Screenshot grounding data

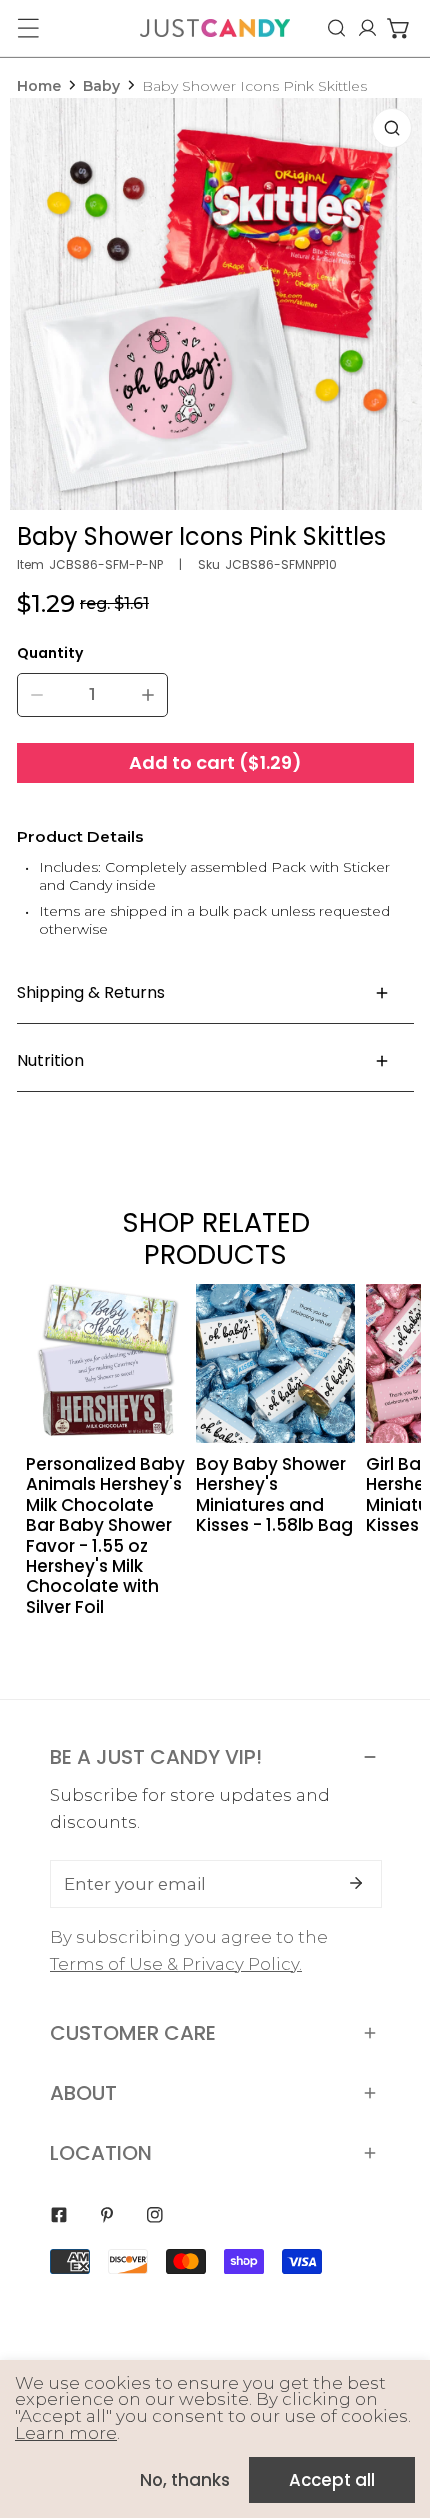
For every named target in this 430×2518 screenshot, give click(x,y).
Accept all (332, 2480)
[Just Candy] (215, 28)
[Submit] (356, 1883)
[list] (216, 304)
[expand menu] (28, 28)
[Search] (336, 28)
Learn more (66, 2433)
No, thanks (185, 2480)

Your goal: Exactly as they appear, write out the lines from the one containing "[Submit] (356, 1883)" through the final line of the entries above, both included.

Output:
[Submit] (356, 1883)
[list] (216, 304)
[expand menu] (28, 28)
[Search] (336, 28)
Learn more (66, 2433)
No, thanks (185, 2480)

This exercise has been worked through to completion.